# Supplied material

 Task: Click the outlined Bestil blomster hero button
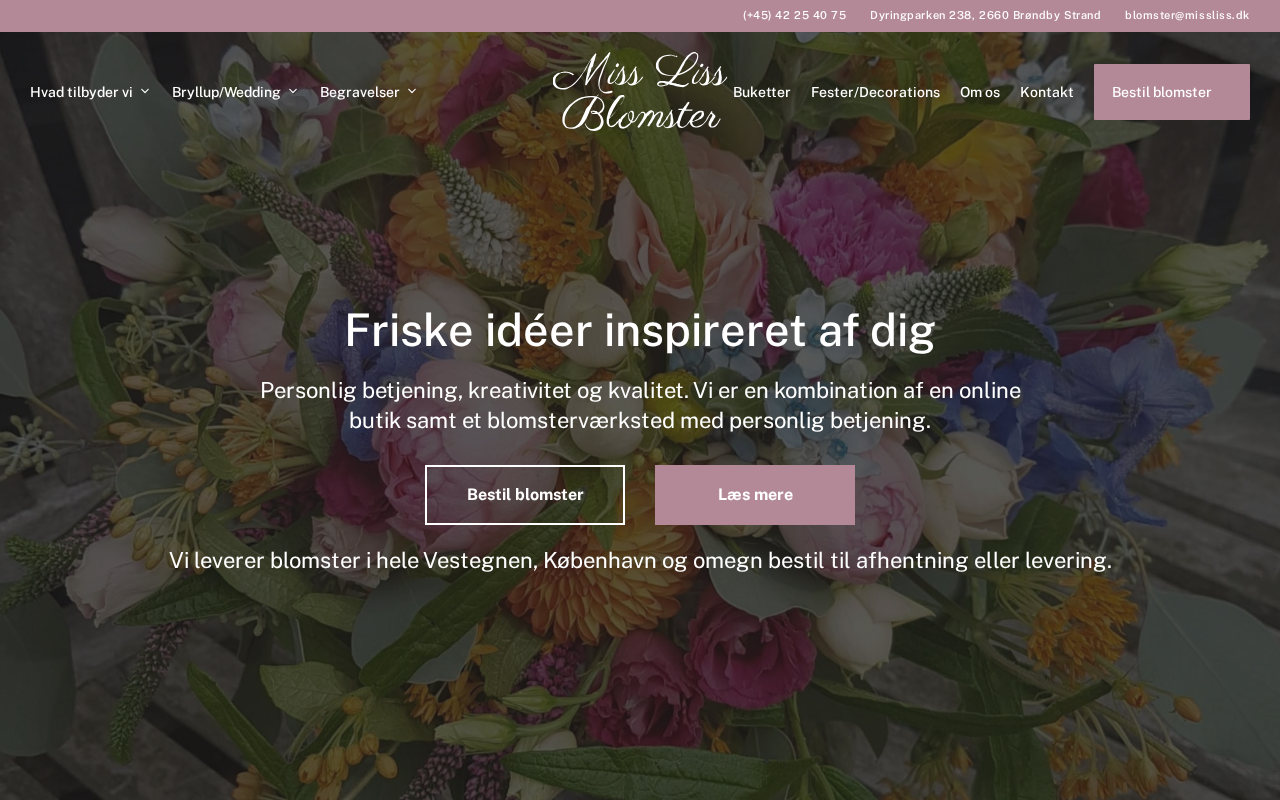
...
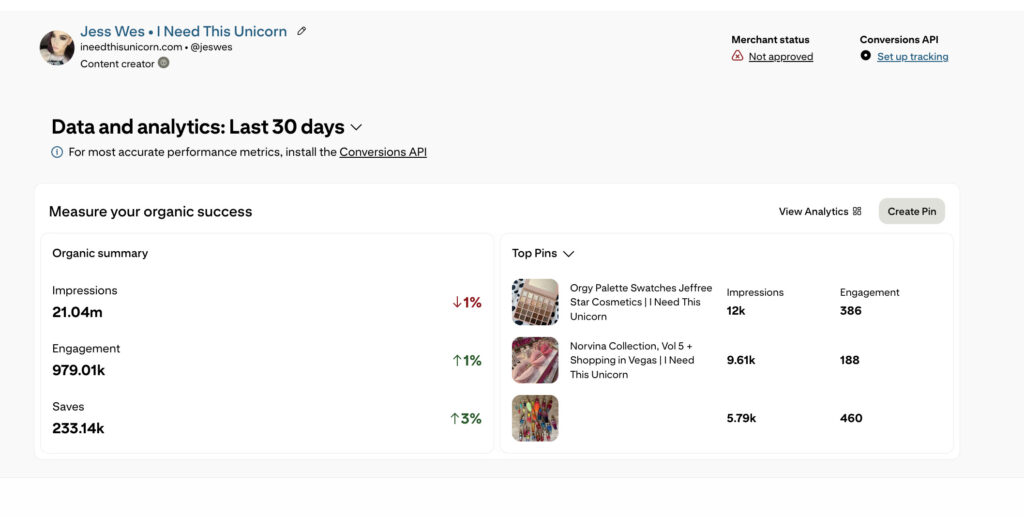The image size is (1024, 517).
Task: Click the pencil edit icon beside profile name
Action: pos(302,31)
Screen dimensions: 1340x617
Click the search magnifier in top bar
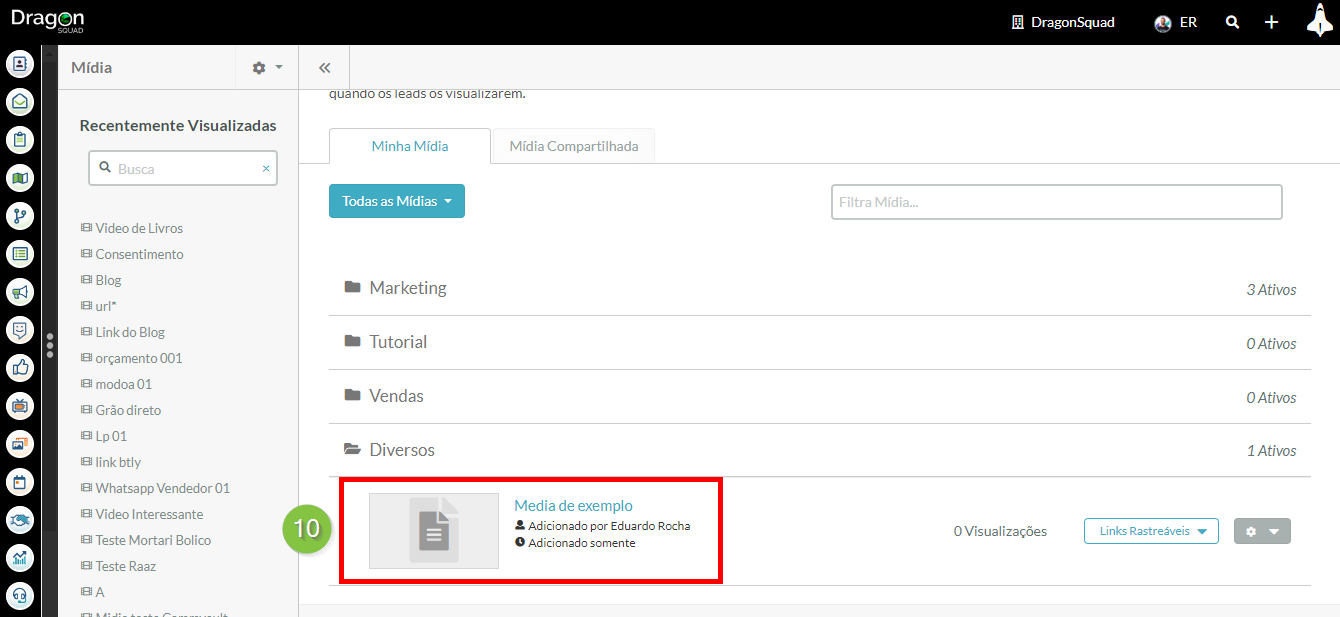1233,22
* * *
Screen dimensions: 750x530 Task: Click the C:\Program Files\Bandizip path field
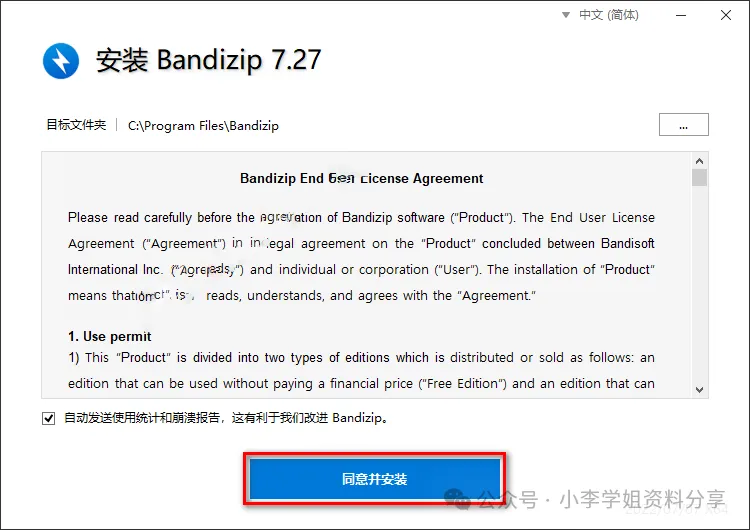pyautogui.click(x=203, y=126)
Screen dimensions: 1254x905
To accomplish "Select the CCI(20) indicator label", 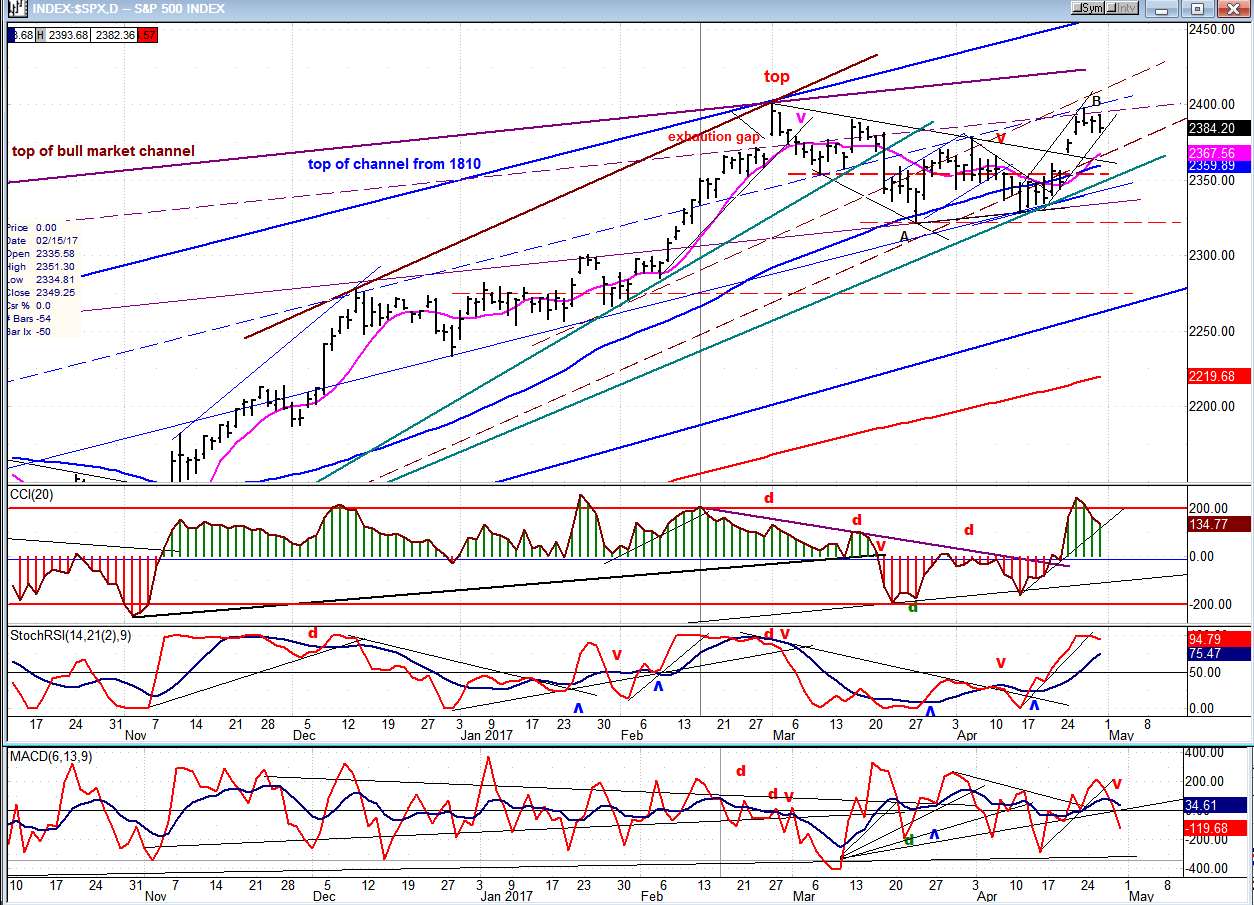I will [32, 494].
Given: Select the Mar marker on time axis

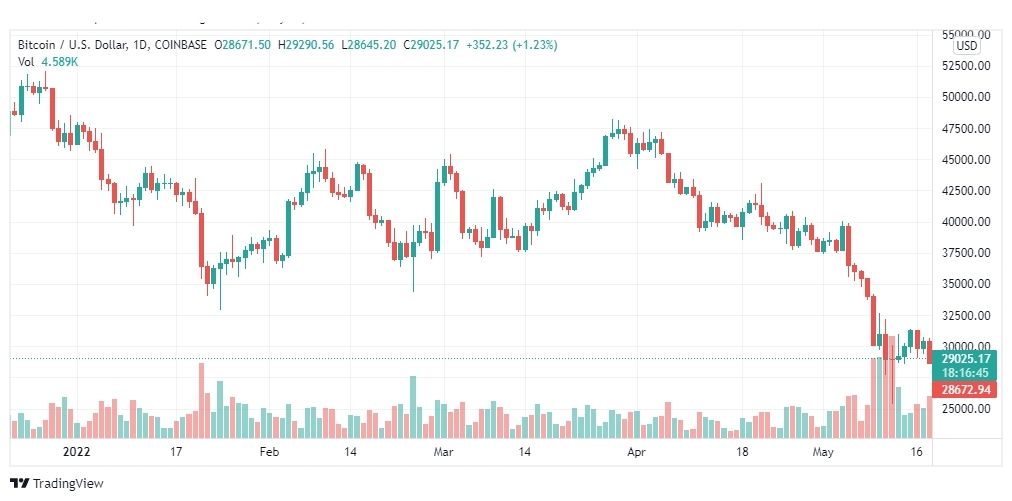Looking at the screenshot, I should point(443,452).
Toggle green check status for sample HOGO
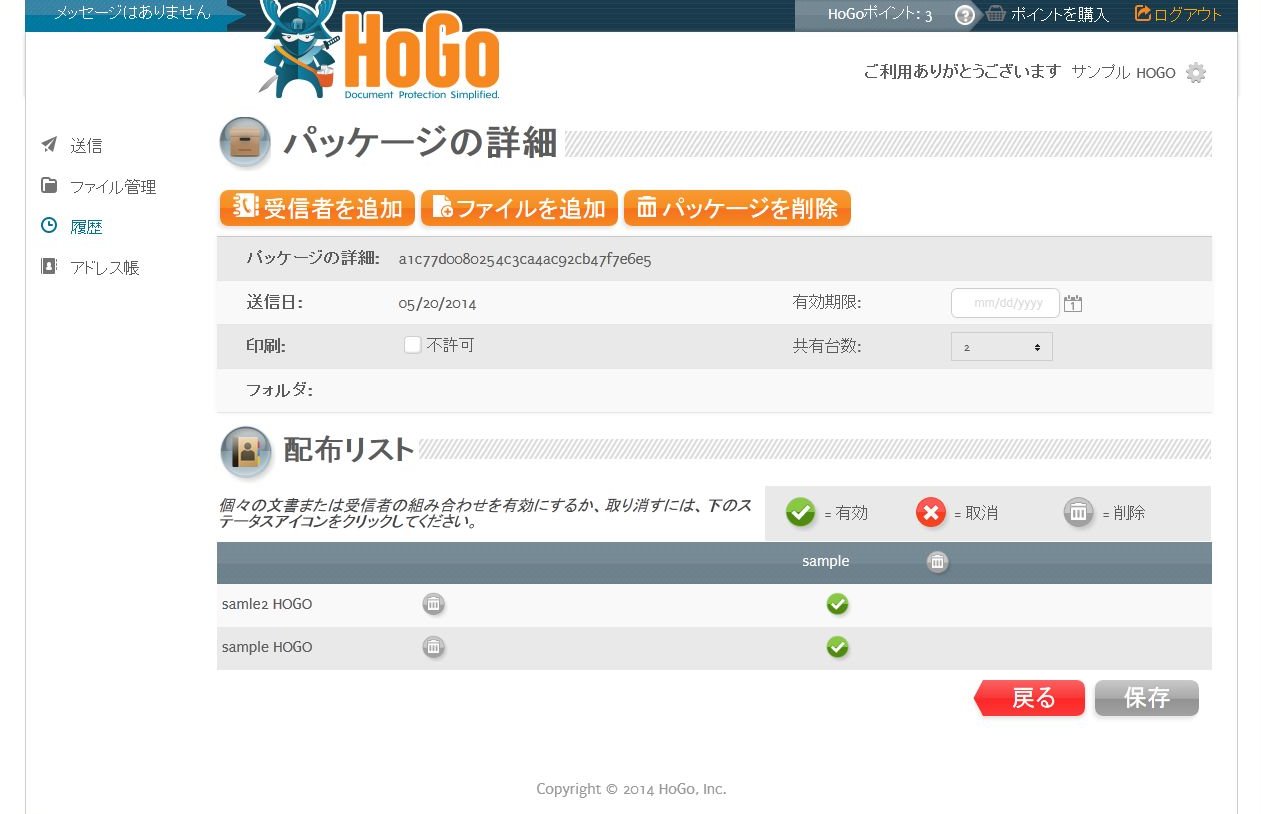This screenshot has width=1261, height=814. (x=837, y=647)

# What the exercise asks
Find each line in the records above that contains the word "Task", and copy those lines in full.

# Reply to the exercise
 Task: Click the outlined Bestil blomster hero button
Task: Click the pencil edit icon beside profile name
Screen dimensions: 750x530 Task: Click the C:\Program Files\Bandizip path field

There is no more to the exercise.